HIV infection remains a global public health challenge, with an estimated 42.3 million cumulative deaths to date. Given the heterogeneity among people living with HIV and AIDS, there is a critical need to develop robust prognostic models to predict survival and guide individualized clinical management.
We aimed to develop and externally validate a predictive model for the survival of people living with HIV and AIDS following the initiation of highly active antiretroviral therapy (HAART) in China.
We used data from the HIV and AIDS epidemic surveillance system of the National Center for AIDS/STD Control and Prevention, Chinese Center for Disease Control and Prevention, for this retrospective cohort study. The training set and the external validation set included people living with HIV and AIDS from the cities of Nanjing and Nantong, respectively. The prediction model was developed by using the random survival forest (RSF), and its performance was evaluated against the Cox model, integrated area under the curve (iAUC), consistency index (C index), calibration curves, integrated Brier score (iBS), and decision curve analysis.
A total of 8960 patients were eligible for this study, consisting of 5261 (58.71%) cases in the training set (mean age 32.39, SD 13.30 years; n=4891, 92.97% male patients) and 3699 (41.28%) cases in the external validation set (mean age 43.31, SD 14.18 years; n=3086, 83.42% male patients). The RSF model was developed based on the top 7 variables ranked by variable importance, including hemoglobin, age at HAART treatment, infection route, white blood cell count, education level, blood glucose, and the CD4 count before HAART. The RSF model exhibited good performance, with an iBS of 0.129 in the internal validation set and 0.113 in the external validation set, and a C index of 0.896 (95% CI 0.885-0.906) in the internal validation set and 0.756 (95% CI 0.730-0.782) in the external validation set, respectively. The iAUC was 0.917 (95% CI 0.906-0.929) for the internal validation set and 0.750 (95% CI 0.724-0.776) for the external validation set. Using the Cox model as the benchmark model, the variables included in the RSF model yielded an iBS of 0.172 and 0.115, a C index of 0.829 (95% CI 0.815-0.842) and 0.742 (95% CI 0.714-0.770), and an iAUC of 0.871 (95% CI 0.856-0.885) and 0.740 (95% CI 0.711-0.768) for the internal and external validation sets, respectively.

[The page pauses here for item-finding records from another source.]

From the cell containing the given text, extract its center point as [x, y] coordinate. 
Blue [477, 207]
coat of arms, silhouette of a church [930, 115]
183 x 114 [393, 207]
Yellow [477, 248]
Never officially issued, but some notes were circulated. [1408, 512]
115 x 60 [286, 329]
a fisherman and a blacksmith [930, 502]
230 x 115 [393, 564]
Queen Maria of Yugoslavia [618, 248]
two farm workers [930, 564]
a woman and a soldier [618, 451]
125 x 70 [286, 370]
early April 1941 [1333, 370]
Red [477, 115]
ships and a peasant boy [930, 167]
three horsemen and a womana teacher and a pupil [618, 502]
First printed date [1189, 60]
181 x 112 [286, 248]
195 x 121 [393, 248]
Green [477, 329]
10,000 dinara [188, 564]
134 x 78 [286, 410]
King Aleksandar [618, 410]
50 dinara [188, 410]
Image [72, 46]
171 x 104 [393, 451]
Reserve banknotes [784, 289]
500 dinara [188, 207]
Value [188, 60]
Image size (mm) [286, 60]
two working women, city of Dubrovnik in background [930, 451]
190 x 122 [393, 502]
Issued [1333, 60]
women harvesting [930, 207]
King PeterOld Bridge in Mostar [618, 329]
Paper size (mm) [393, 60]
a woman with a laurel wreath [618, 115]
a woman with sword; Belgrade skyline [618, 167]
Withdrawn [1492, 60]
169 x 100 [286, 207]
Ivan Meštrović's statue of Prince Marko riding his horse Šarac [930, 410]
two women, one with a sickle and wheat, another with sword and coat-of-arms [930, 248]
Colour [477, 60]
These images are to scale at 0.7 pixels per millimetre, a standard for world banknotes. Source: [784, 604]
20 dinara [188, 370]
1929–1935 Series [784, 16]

A machine learning–based RSF model demonstrated promising potential for providing personalized and accurate survival predictions and effective prognostic stratification for people living with HIV and AIDS following HAART in China. Compared to the Cox model, the RSF model exhibited slightly superior performance. A web-based application of the RSF model provides a practical tool for risk assessment and clinical decision-making.